INSTRUCTIONS TO FOLLOW:
Below is a set of records, and all of them should be retyped exactly, minus the pictures.

---- MATERIAL FOR THIS TASK

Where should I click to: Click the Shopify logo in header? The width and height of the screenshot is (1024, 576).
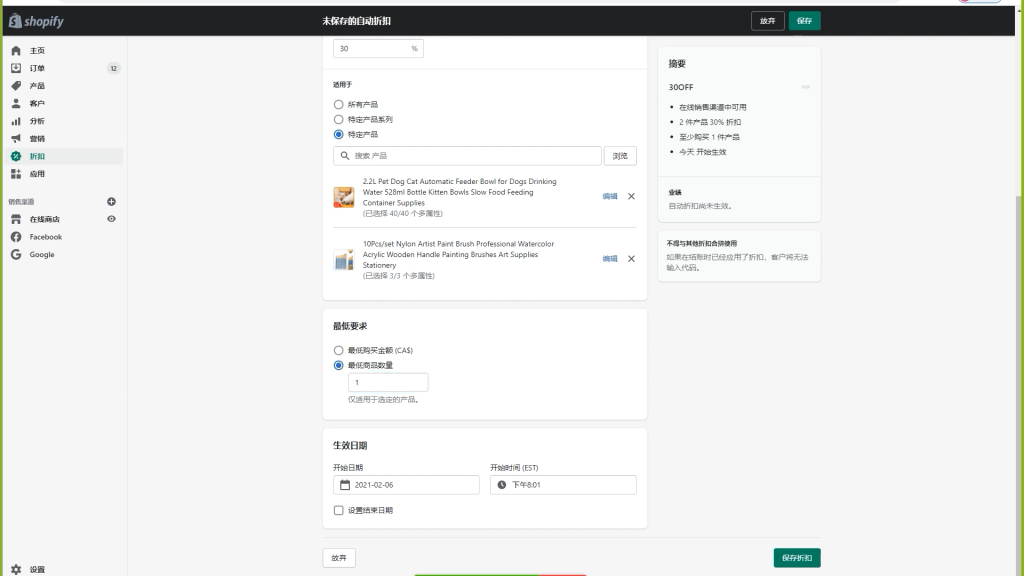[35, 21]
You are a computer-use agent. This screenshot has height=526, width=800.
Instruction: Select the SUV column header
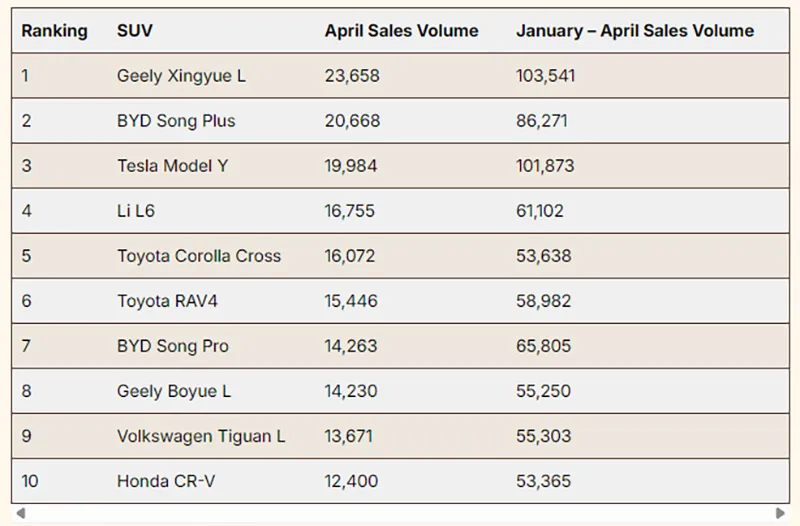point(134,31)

--------

RESULT BELOW:
Where should I click to: Click the Shopify logo in header? The width and height of the screenshot is (1024, 576).
[35, 21]
You are a computer-use agent. This screenshot has height=526, width=800.
Instruction: Select the SUV column header
point(134,31)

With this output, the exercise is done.